··· Material supplied

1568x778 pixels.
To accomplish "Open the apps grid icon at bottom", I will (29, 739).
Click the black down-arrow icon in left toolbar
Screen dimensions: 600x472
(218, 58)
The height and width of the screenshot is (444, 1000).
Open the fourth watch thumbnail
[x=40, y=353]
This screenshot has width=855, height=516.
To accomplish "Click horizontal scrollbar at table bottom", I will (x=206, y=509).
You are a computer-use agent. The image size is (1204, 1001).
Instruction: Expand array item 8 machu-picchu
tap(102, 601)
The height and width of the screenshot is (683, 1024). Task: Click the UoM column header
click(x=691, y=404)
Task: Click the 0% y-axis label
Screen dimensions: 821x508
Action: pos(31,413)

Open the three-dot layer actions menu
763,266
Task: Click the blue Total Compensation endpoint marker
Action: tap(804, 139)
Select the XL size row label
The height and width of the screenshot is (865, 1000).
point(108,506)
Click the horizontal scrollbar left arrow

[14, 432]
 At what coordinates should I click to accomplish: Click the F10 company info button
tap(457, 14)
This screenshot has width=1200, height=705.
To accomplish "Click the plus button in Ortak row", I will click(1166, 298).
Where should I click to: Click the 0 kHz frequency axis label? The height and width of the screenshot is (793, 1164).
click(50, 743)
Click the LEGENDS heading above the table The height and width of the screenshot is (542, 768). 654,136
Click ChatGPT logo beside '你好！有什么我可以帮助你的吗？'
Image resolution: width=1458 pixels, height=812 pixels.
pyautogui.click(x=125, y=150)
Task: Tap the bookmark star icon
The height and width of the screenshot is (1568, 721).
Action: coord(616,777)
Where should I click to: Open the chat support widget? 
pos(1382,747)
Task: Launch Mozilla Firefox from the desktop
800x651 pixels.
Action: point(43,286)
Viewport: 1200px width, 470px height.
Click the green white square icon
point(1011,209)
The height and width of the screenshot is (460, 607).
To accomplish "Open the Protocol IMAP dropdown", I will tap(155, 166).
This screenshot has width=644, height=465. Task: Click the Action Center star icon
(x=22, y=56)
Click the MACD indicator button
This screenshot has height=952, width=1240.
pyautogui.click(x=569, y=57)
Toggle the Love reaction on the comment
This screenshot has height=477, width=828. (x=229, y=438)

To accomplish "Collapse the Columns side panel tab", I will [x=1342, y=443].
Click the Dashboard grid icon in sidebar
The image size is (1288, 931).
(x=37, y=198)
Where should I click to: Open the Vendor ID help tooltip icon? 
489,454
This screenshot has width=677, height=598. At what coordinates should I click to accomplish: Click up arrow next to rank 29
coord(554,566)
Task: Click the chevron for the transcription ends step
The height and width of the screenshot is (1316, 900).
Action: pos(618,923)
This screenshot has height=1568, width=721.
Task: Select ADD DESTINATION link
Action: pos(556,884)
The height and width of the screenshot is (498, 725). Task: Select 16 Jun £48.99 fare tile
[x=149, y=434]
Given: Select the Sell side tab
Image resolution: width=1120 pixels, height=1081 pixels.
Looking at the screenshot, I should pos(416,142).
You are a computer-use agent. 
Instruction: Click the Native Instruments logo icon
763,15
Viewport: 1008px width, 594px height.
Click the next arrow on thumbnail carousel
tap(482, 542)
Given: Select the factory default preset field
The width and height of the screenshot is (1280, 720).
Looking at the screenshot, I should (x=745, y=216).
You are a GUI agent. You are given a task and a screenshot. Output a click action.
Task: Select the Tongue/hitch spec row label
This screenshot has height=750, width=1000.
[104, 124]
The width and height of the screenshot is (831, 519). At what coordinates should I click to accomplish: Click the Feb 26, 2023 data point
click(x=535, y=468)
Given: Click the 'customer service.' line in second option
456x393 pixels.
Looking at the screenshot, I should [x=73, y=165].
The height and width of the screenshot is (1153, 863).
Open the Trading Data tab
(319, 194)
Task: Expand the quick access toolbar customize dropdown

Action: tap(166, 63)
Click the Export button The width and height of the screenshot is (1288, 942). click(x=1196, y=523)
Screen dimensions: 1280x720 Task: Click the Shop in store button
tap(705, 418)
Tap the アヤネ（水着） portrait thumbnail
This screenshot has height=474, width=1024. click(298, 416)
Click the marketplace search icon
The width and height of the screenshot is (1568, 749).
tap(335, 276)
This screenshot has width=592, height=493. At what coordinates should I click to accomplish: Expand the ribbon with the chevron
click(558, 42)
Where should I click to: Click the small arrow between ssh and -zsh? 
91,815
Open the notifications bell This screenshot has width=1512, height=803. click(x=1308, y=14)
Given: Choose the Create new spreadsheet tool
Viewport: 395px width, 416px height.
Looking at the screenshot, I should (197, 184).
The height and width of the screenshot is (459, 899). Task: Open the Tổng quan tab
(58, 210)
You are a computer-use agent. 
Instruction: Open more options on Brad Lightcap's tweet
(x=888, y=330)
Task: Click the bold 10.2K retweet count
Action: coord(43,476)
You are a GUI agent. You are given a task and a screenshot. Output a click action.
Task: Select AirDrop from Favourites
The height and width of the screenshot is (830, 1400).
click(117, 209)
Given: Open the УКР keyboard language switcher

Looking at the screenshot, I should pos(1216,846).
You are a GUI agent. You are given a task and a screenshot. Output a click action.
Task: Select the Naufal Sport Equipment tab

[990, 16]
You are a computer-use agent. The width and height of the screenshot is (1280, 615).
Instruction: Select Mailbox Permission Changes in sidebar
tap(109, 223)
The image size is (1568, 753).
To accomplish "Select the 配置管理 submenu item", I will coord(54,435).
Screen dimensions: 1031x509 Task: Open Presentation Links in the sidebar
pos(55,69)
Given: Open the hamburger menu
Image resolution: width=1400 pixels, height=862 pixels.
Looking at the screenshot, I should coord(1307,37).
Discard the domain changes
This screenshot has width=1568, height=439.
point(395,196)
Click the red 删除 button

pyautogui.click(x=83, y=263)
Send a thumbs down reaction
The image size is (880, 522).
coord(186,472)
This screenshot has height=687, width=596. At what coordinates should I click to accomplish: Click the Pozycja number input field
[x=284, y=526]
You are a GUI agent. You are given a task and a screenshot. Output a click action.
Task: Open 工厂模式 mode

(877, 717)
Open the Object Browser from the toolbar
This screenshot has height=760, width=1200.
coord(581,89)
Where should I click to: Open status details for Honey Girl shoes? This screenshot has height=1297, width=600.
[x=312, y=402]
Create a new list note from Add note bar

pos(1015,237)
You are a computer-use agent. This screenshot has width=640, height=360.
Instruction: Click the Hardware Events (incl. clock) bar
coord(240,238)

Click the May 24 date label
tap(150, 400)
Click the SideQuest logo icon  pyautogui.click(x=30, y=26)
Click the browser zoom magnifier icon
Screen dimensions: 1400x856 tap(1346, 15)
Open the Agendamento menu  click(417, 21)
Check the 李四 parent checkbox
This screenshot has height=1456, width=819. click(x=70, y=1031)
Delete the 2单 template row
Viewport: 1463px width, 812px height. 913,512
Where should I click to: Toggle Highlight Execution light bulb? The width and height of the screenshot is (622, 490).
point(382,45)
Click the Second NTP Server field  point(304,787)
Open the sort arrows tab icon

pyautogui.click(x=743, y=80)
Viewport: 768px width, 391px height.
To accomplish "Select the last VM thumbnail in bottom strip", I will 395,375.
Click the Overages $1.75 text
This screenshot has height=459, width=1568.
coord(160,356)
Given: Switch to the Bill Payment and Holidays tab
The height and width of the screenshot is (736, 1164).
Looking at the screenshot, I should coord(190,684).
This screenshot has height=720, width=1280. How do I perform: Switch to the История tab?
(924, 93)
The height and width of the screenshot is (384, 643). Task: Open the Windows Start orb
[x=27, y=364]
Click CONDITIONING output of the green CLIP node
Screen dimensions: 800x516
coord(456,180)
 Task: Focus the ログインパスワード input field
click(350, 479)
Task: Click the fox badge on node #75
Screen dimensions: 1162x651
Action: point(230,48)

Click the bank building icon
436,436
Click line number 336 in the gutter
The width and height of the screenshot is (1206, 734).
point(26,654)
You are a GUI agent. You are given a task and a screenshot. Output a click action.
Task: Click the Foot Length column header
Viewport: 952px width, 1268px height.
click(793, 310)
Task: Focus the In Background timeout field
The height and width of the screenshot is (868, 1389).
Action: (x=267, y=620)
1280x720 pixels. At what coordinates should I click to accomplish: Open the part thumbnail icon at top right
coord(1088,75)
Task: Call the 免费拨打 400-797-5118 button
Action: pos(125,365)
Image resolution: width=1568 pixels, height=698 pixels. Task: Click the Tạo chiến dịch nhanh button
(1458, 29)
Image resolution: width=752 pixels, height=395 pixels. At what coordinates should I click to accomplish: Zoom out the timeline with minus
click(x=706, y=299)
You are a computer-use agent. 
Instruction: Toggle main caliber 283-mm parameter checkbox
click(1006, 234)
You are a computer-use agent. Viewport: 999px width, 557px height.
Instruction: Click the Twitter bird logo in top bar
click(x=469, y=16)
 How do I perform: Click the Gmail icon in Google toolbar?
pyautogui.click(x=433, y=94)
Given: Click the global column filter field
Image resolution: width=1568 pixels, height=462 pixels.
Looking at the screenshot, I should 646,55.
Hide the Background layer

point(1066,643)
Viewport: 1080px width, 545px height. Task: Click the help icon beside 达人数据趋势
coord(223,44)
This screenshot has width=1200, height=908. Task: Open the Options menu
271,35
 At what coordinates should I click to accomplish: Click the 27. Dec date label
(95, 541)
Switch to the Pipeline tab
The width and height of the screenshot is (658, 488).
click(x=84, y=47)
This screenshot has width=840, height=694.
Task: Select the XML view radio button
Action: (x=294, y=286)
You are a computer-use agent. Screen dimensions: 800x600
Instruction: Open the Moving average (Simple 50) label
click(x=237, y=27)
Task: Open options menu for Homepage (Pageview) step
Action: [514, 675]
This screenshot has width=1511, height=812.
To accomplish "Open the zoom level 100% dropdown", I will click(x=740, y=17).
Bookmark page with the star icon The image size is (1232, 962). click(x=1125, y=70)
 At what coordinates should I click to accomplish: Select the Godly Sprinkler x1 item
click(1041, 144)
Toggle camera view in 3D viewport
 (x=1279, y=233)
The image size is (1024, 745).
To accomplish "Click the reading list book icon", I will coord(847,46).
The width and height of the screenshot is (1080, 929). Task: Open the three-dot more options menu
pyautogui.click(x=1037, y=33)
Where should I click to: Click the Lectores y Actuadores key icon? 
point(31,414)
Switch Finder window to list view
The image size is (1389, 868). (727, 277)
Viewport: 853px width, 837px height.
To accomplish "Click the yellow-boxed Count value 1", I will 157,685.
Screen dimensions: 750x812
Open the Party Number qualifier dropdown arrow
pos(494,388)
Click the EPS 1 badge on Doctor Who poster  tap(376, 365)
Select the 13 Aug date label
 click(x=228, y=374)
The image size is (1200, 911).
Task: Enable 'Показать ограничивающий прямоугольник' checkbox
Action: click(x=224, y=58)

······

▶ Activity: Search the records for the word "badge", then list every line that has it.

▶ Result of this task:
Task: Click the fox badge on node #75
Click the EPS 1 badge on Doctor Who poster  tap(376, 365)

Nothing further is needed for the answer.